As crianças transgénero são uma minoria muito incompreendida e discriminada, que vive num enorme sofrimento. O risco de suicídio nestas crianças e jovens é 10 vezes superior à da restante população da mesma idade. Temos de fazer tudo o que pudermos para as compreender e proteger, incluindo acompanhar a sua família nesta situação tão complexa. As escolas são essenciais nesse trabalho e é necessário dotá-las dos meios necessários, incluindo psicólogos. Uma parte do apoio passa por garantir que a criança ou o jovem, no exercício dos seus direitos e tendo presente a sua vontade expressa, tenha acesso a casas de banho e balneários que respeitem o bem-estar e a privacidade.
O próximo Governo deve promover a realização de um referendo à morte medicamente assistida (eutanásia)?

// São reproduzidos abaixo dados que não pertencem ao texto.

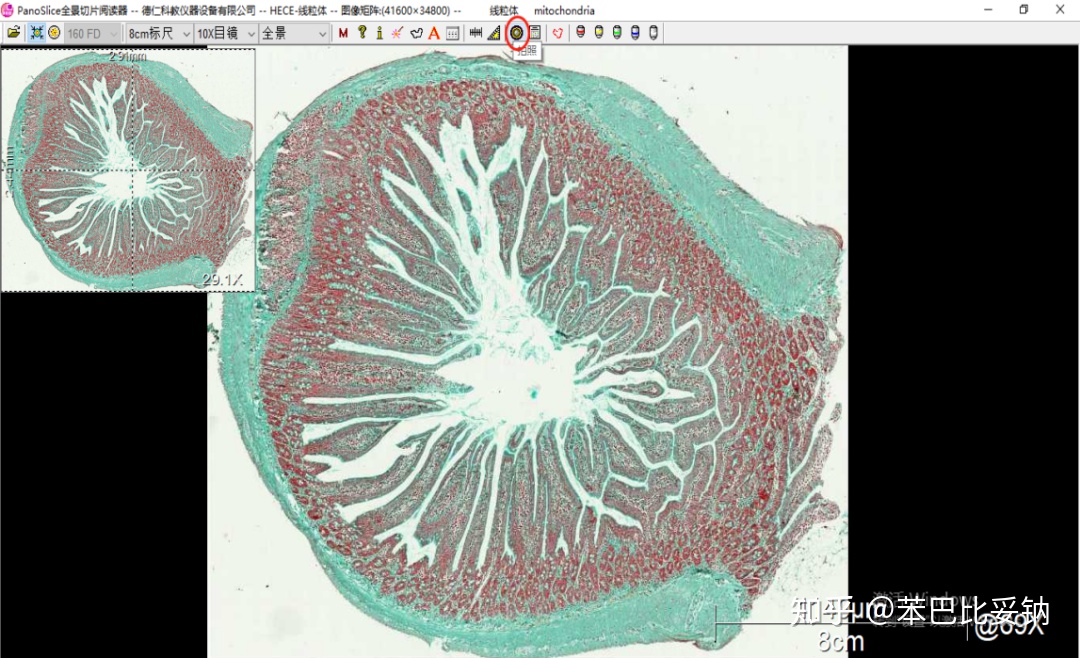Switch to the red objective lens
The width and height of the screenshot is (1080, 658).
(580, 33)
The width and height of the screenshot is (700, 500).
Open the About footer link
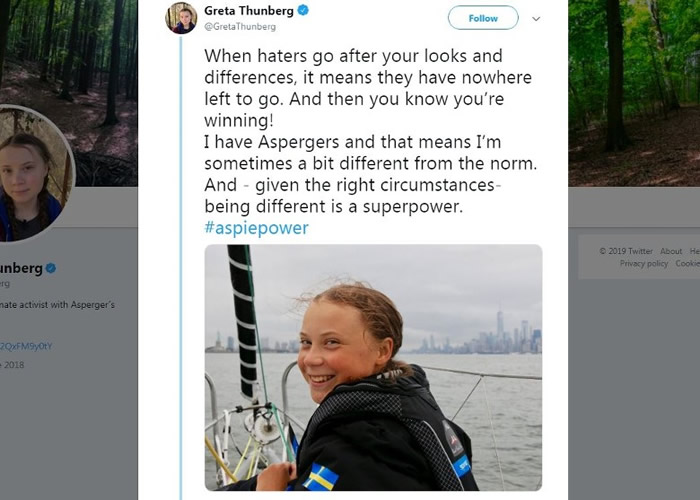(671, 252)
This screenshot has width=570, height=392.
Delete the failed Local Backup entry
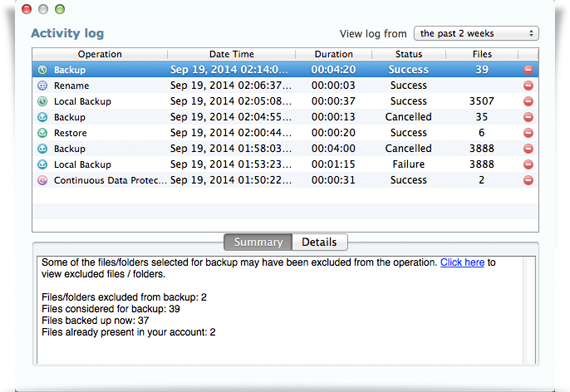(x=528, y=164)
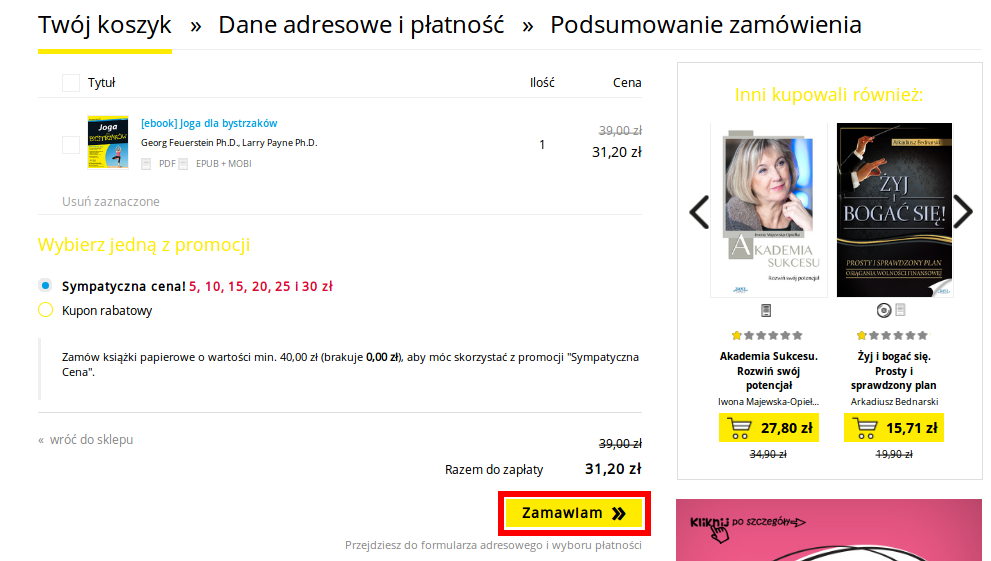
Task: Click the audiobook disc icon under Żyj i bogać się
Action: click(x=884, y=310)
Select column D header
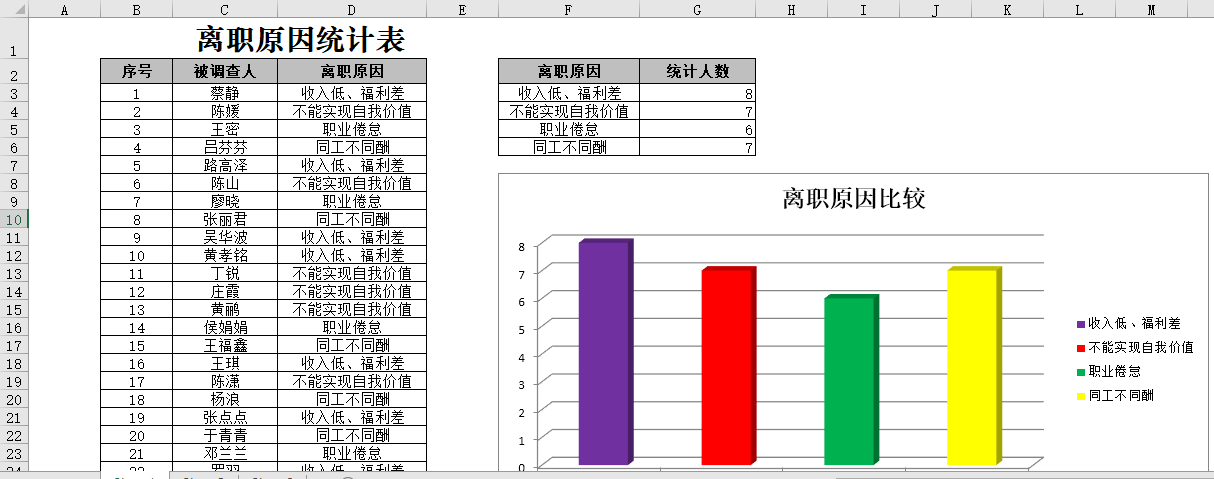1214x479 pixels. tap(351, 10)
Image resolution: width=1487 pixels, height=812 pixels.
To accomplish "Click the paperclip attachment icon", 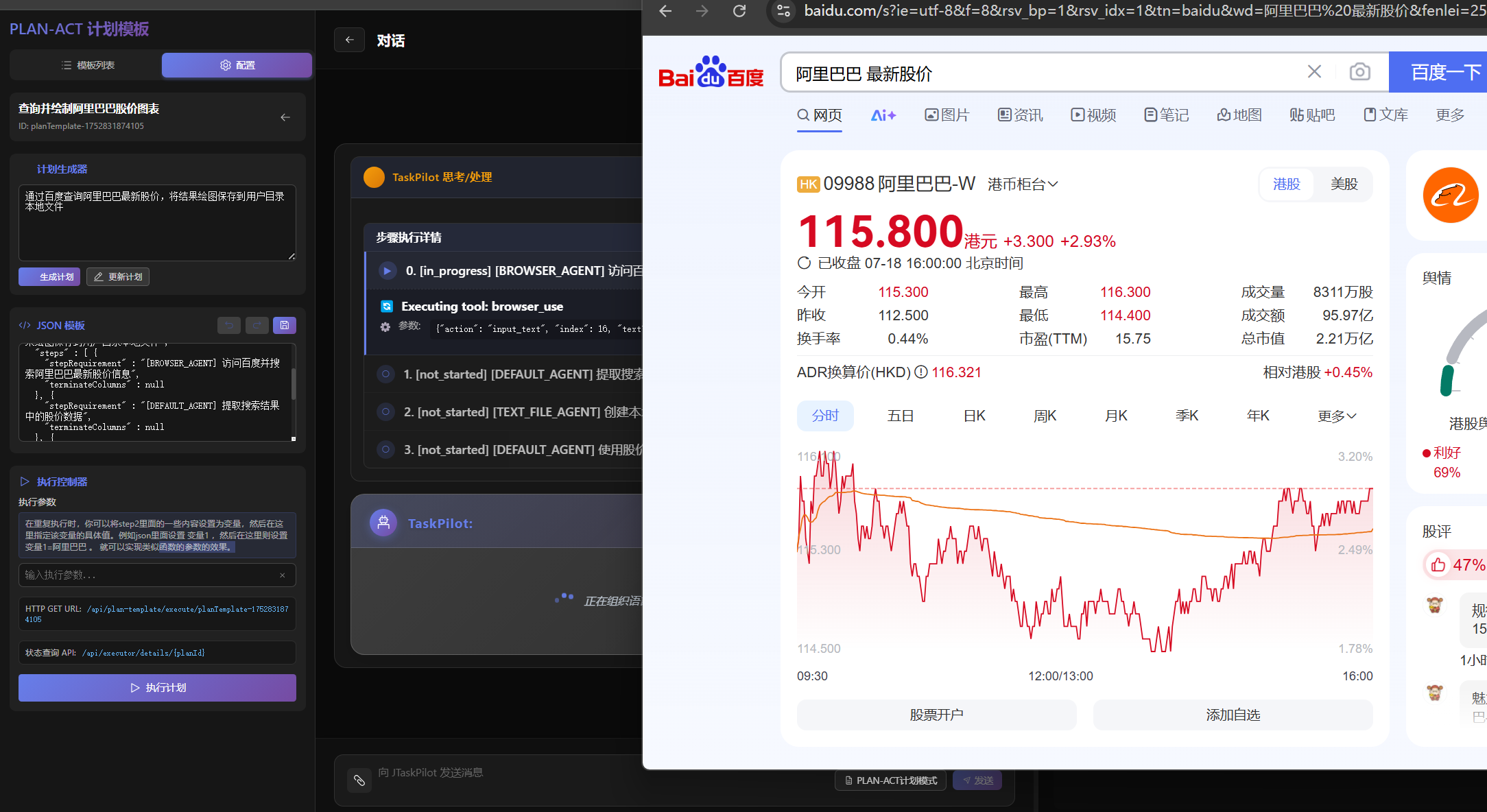I will [359, 780].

Devemos ao João Semedo o impulso decisivo para que tenha sido aprovada no Parlamento uma lei respeitadora da decisão de cada pessoa sobre o final da sua vida. Ao longo de décadas, debateu-se longamente em Portugal este caminho de tolerância e respeito no fim da vida e este direito é hoje defendido por uma ampla maioria social. No entanto, a última legislatura terminou sem que o Governo do PS tenha regulamentado a lei aprovada. A morte assistida não deve ser referendada, como nenhum direito individual. Deve sair do papel para respeitar a vontade de todas as pessoas no final da sua vida.

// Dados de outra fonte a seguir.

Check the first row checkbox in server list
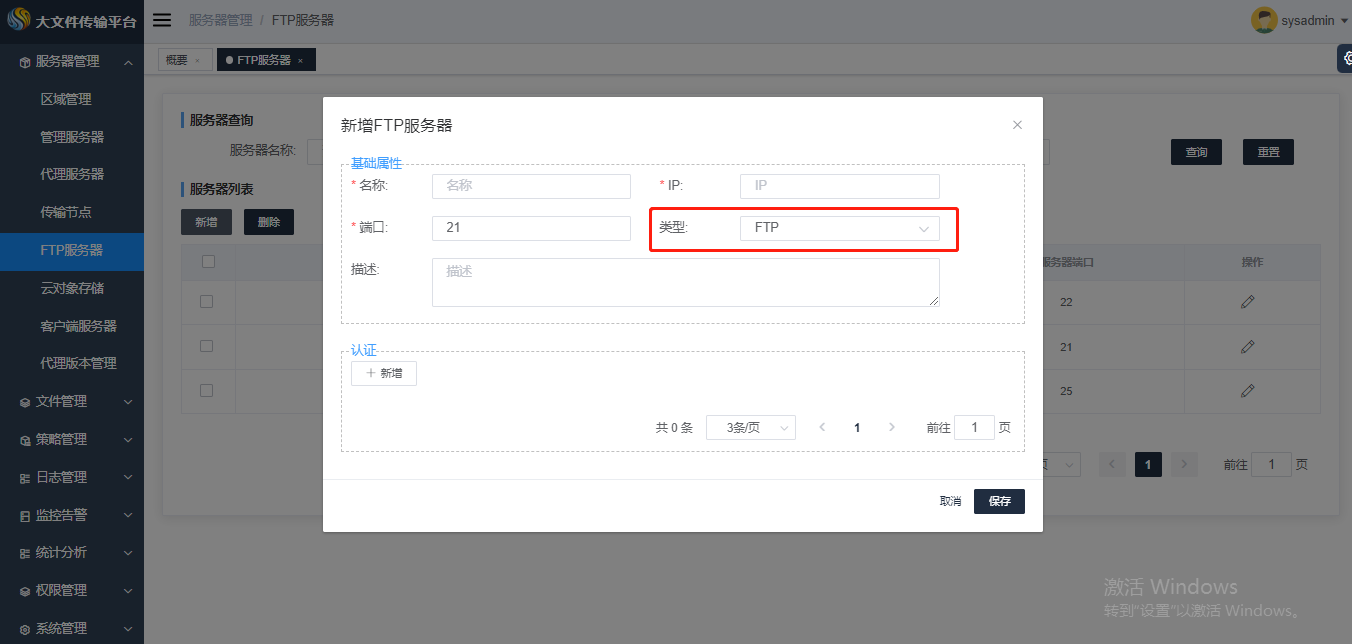1352x644 pixels. pyautogui.click(x=207, y=301)
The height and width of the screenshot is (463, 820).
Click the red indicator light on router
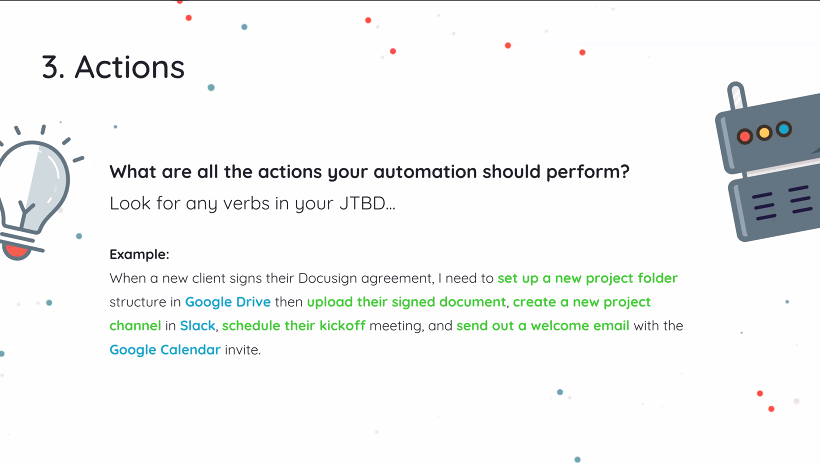[x=744, y=136]
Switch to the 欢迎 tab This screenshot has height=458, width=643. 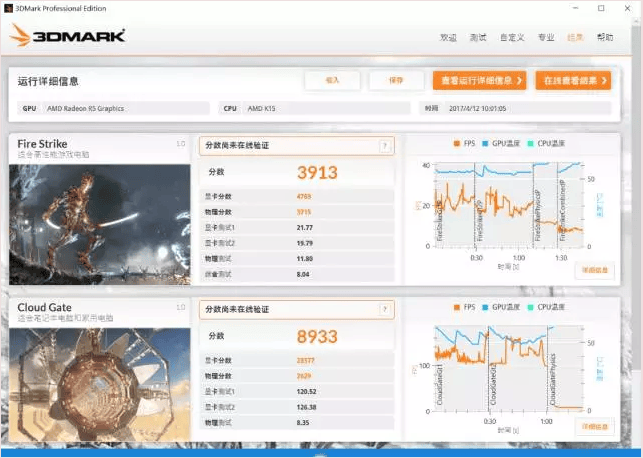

O Ministério para a Igualdade foi um departamento do Governo efémero, entre 1999 e 2000. Atualmente existe uma Secretaria de Estado da Igualdade e Migrações. Faria sentido a existência de um Ministério?
Mais do que um ministério, interessa-nos a política e a representação. No trabalho, a lei proíbe discriminações, mas elas permanecem. Uma fiscalização efetiva faria toda a diferença. No combate e prevenção da violência doméstica, quantas vezes os sinais de perigo são ignorados? Formação dos profissionais das forças de segurança e da justiça, mas também da escola e da saúde, faria toda a diferença. No que à representação diz respeito, defendemos que seja inscrito na lei o princípio que o Bloco já aplica nas eleições: as listas para a Assembleia da República devem ter paridade a 50%. Defendemos, igualmente, a adoção da regra da paridade na composição do Tribunal Constitucional.

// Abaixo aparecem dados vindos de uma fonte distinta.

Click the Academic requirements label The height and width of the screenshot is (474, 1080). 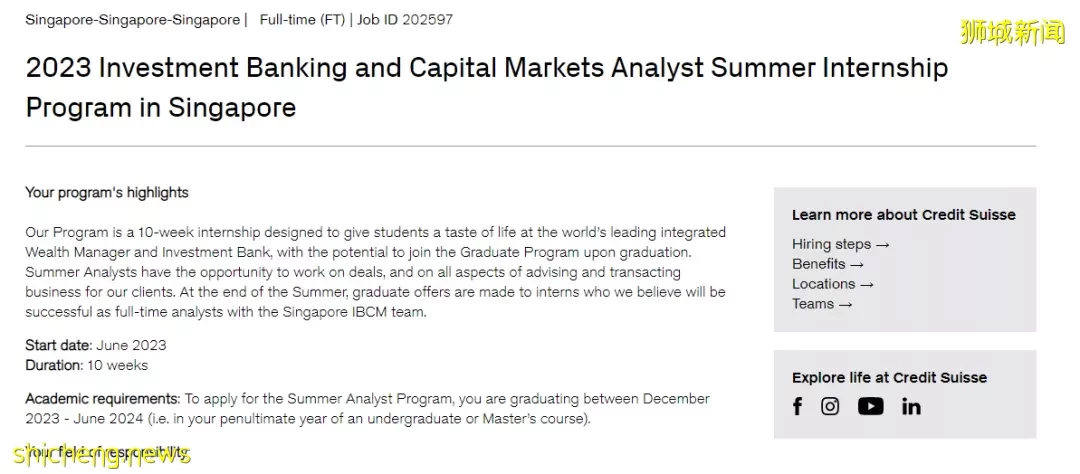[x=103, y=398]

Faz sentido haver um Dia Internacional da Mulher?
É um dia que homenageia as mulheres e a sua luta por direitos. E que é também um dia de luta, porque a igualdade está ainda tão distante. Enquanto a pobreza for sobretudo feminina, enquanto um quarto das jovens continuar a sofrer de pobreza menstrual, enquanto uma mulher tiver razões para ter medo quando anda sozinha na rua, ou medo dentro da própria casa, enquanto o trabalho das mulheres, o seu conhecimento, conquistas e sonhos forem menorizados, este continuará a ser um dia que deve ser assinalado. Seria até de ponderar que fosse feriado. Não é um momento fútil. É a reivindicação da dignidade das mulheres.
Considera-se feminista?
Claro que sim! Felizmente, partilho com tantas outras pessoas esta ideia radical de que a igualdade é uma condição da democracia. Feminismo é isso mesmo: igualdade de direitos.
Qual a mulher que mais admira? Porquê?
A minha mãe. E se muita gente diz isto é porque é verdade: quase sempre as nossas mães são o exemplo do esforço e dedicação de duplas e triplas jornadas de trabalho. Gostava que as filhas da minha geração fossem admiradas por outras razões.